■ **Records supplied**
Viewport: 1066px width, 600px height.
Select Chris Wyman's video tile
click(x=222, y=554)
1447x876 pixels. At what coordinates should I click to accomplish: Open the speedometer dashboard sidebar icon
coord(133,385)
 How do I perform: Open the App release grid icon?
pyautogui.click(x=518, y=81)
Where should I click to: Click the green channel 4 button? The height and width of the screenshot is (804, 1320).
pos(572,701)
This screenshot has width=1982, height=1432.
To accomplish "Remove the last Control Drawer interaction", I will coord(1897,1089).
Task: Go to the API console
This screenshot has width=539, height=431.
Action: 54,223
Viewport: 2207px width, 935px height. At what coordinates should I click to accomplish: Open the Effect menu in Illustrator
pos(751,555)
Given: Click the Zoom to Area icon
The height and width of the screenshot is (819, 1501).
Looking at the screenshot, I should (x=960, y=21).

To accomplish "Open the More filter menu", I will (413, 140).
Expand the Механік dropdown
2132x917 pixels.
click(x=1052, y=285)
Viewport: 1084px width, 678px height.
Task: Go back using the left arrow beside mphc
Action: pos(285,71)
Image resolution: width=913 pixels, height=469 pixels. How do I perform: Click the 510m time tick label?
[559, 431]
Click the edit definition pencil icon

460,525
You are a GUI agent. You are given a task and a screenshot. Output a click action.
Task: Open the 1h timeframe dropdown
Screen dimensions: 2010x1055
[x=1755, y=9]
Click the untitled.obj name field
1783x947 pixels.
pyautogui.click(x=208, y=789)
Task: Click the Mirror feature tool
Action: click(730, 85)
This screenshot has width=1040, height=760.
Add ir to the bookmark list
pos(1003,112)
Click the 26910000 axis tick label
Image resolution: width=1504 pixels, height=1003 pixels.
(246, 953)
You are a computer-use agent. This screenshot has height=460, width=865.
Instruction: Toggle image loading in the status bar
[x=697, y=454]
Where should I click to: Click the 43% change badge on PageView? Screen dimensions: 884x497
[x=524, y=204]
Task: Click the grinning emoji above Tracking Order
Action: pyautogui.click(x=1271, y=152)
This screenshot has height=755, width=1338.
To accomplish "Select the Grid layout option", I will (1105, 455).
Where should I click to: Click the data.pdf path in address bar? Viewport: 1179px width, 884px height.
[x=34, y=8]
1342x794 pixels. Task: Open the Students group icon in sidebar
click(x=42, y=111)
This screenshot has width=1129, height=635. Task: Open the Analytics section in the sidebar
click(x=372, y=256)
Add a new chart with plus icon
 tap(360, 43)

■ **Description of the task**
Nothing in the records may be altered; restate them word for word.

■ **Output of the exercise**
Viewport: 1066px width, 600px height.
Select Chris Wyman's video tile
click(x=222, y=554)
1447x876 pixels. At what coordinates should I click to accomplish: Open the speedometer dashboard sidebar icon
coord(133,385)
 How do I perform: Open the App release grid icon?
pyautogui.click(x=518, y=81)
Where should I click to: Click the green channel 4 button? The height and width of the screenshot is (804, 1320).
pos(572,701)
This screenshot has width=1982, height=1432.
To accomplish "Remove the last Control Drawer interaction", I will coord(1897,1089).
Task: Go to the API console
This screenshot has width=539, height=431.
Action: 54,223
Viewport: 2207px width, 935px height. At what coordinates should I click to accomplish: Open the Effect menu in Illustrator
pos(751,555)
Given: Click the Zoom to Area icon
The height and width of the screenshot is (819, 1501).
Looking at the screenshot, I should (x=960, y=21).

To accomplish "Open the More filter menu", I will (413, 140).
Expand the Механік dropdown
2132x917 pixels.
click(x=1052, y=285)
Viewport: 1084px width, 678px height.
Task: Go back using the left arrow beside mphc
Action: pos(285,71)
Image resolution: width=913 pixels, height=469 pixels. How do I perform: Click the 510m time tick label?
[559, 431]
Click the edit definition pencil icon

460,525
You are a GUI agent. You are given a task and a screenshot. Output a click action.
Task: Open the 1h timeframe dropdown
Screen dimensions: 2010x1055
[x=1755, y=9]
Click the untitled.obj name field
1783x947 pixels.
pyautogui.click(x=208, y=789)
Task: Click the Mirror feature tool
Action: click(730, 85)
This screenshot has width=1040, height=760.
Add ir to the bookmark list
pos(1003,112)
Click the 26910000 axis tick label
Image resolution: width=1504 pixels, height=1003 pixels.
(246, 953)
You are a computer-use agent. This screenshot has height=460, width=865.
Instruction: Toggle image loading in the status bar
[x=697, y=454]
Where should I click to: Click the 43% change badge on PageView? Screen dimensions: 884x497
[x=524, y=204]
Task: Click the grinning emoji above Tracking Order
Action: pyautogui.click(x=1271, y=152)
This screenshot has height=755, width=1338.
To accomplish "Select the Grid layout option", I will (1105, 455).
Where should I click to: Click the data.pdf path in address bar? Viewport: 1179px width, 884px height.
[x=34, y=8]
1342x794 pixels. Task: Open the Students group icon in sidebar
click(x=42, y=111)
This screenshot has width=1129, height=635. Task: Open the Analytics section in the sidebar
click(x=372, y=256)
Add a new chart with plus icon
 tap(360, 43)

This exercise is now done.